Burger King’s Merger With Tim Hortons Formally Approved By Canadian Government


Burger King has officially cleared one more hurdle.

The CBC reported that the Canadian federal government has formally approved the merger between Burger King and Tim Hortons. The merger, once completed, will create a global entity with revenues in excess of $23 million.

The Canadian government approved the merger with the intent that the merger would benefit the iconic Canadian coffee and doughnut entity. To that end, the Canadian government asked for concessions and guarantees from Burger King, and Burger King agreed. Those guarantees include the following.

-Keep 100 percent of Tim Hortons workforce working.

-Preserve Tim Hortons charitable works

-Accelerate opening new Tim Hortons in the USA and worldwide.

-Establish the new company’s corporate headquarters in Oakville, Ontario, and list the new company on the Toronto Stock Exchange.

-Manage Tim Hortons as a unique entity, without co-branding any locations anywhere.

-Maintaining current Canadian franchisee rent and royalty fee levels for the next five years.

-Guarantee that the Tim Hortons brand board of directors is represented by at least 50 percent Canadian citizens.

Canadian Industry Minister James Moore issued a statement approving the merger under the Investment Canada Act after the markets closed Thursday evening.

In the statement, Moore said, “Our government is pleased to see companies like Burger King investing in Canada’s economy and looking to benefit from our low taxes and open markets.”

The Wall Street Journal is reporting that the final two hurdles for Burger King to clear is approval from the Ontario Superior Court of Justice and shareholders for Tim Hortons, who must vote by end of business Tuesday, December 9. Burger King supporters feel the merger will be completed by the end of this year, or very early in 2015.

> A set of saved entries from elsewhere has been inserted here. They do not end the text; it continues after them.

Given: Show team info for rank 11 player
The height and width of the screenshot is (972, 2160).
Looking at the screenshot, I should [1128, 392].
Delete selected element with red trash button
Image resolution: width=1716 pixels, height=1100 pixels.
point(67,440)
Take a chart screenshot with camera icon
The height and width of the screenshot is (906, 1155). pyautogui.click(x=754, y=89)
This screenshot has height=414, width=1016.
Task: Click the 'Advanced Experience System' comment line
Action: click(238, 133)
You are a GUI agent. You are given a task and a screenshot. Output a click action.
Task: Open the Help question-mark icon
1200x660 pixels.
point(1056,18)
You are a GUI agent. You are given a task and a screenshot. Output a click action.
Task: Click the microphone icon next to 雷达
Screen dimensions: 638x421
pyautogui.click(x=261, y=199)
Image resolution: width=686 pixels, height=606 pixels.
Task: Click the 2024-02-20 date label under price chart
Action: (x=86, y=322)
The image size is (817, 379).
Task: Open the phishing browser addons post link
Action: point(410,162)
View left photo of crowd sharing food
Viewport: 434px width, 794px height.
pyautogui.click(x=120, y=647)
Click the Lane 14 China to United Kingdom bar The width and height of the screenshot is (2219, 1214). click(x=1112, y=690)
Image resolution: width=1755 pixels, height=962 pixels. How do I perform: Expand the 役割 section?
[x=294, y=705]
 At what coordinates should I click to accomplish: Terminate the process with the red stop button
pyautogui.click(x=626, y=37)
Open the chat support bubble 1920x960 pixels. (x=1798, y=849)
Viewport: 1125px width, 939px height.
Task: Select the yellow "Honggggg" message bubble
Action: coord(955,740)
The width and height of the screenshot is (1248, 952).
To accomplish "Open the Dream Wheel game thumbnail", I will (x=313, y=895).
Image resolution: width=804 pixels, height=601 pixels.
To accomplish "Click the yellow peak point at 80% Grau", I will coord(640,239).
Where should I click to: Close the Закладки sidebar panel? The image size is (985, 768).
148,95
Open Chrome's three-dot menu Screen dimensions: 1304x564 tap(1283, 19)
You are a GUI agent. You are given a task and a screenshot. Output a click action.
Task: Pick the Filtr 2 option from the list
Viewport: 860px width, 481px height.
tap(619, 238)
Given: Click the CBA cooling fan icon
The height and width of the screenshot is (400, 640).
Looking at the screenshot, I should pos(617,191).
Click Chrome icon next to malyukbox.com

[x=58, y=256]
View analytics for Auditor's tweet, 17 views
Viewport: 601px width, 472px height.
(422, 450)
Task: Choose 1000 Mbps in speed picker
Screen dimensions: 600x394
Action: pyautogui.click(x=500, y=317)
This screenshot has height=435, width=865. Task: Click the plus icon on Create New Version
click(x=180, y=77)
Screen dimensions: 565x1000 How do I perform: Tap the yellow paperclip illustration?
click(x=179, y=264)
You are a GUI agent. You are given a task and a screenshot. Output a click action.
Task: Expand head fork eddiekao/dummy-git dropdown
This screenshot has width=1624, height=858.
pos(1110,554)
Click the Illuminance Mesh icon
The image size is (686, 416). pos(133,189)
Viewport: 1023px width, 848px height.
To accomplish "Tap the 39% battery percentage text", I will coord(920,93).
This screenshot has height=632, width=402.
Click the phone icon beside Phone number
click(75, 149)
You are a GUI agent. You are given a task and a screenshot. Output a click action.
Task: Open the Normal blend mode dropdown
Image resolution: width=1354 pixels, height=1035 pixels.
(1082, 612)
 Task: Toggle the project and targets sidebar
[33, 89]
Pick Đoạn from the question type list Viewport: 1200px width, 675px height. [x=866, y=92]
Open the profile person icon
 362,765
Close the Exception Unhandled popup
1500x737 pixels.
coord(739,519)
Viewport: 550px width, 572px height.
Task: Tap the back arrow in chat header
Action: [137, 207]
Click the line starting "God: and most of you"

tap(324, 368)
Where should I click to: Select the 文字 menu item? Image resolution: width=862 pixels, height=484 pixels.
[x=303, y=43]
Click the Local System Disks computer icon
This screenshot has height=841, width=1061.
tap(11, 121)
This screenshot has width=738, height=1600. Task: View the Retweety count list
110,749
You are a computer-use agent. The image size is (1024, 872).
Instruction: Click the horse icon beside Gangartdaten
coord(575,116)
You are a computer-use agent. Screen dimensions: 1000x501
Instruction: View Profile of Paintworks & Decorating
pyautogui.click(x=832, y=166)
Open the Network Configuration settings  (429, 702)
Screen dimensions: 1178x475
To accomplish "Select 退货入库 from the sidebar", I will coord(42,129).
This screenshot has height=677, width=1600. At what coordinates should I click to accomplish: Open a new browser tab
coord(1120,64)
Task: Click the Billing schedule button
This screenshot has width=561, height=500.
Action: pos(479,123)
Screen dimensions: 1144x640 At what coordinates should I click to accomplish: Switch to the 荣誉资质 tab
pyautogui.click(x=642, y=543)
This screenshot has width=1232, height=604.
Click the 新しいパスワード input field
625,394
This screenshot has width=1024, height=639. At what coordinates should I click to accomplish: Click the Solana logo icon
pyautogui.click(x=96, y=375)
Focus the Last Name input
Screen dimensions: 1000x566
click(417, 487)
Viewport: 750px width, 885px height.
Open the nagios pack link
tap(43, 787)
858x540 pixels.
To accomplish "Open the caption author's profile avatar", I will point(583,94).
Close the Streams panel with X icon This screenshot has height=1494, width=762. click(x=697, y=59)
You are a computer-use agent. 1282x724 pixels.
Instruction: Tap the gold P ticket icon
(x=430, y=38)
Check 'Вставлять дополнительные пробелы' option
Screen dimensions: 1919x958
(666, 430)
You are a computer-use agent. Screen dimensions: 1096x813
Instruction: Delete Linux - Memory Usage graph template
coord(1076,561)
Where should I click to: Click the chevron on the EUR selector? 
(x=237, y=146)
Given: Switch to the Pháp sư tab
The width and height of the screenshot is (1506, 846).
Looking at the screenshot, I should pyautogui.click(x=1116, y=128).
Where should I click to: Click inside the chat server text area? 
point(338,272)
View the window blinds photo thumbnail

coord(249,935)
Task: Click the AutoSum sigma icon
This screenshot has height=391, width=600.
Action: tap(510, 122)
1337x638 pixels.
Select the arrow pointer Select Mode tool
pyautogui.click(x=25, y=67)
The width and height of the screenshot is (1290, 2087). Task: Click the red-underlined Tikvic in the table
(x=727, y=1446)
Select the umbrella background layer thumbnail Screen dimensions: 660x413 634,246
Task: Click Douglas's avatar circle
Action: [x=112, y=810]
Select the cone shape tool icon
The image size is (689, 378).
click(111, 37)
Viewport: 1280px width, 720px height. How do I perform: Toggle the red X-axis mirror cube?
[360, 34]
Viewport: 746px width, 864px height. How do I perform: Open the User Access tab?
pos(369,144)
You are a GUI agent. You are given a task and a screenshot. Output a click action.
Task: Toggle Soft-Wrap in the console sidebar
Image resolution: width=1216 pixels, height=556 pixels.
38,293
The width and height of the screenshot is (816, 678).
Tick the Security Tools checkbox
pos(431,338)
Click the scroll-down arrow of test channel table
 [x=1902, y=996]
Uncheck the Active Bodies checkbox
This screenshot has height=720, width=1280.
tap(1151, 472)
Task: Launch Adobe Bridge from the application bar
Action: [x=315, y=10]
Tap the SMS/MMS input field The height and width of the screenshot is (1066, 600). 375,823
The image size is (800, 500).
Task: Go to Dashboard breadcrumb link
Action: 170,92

Burger King and Tim Hortons shareholders have by end of business Tuesday, December 9, to either cash out their shares or trade their old shares for shares in the new corporation.

The terms of the merger give shareholders three options: accept a combination of $65.50 (Canadian) and 0.8025 of a share in the new company for each old share, accept $85.50 (Canadian) for each old share, or accept 3.0879 shares in the new company for each share of the old company.

On October 28, the Canadian Competition Bureau approved the merger, stating the merger was “unlikely to result in a substantial lessening or prevention of competition.”

Tim Hortons reported a 14 percent loss in profit for the most recent quarter. The reason given for the loss was costs incurred with the merger with Burger King.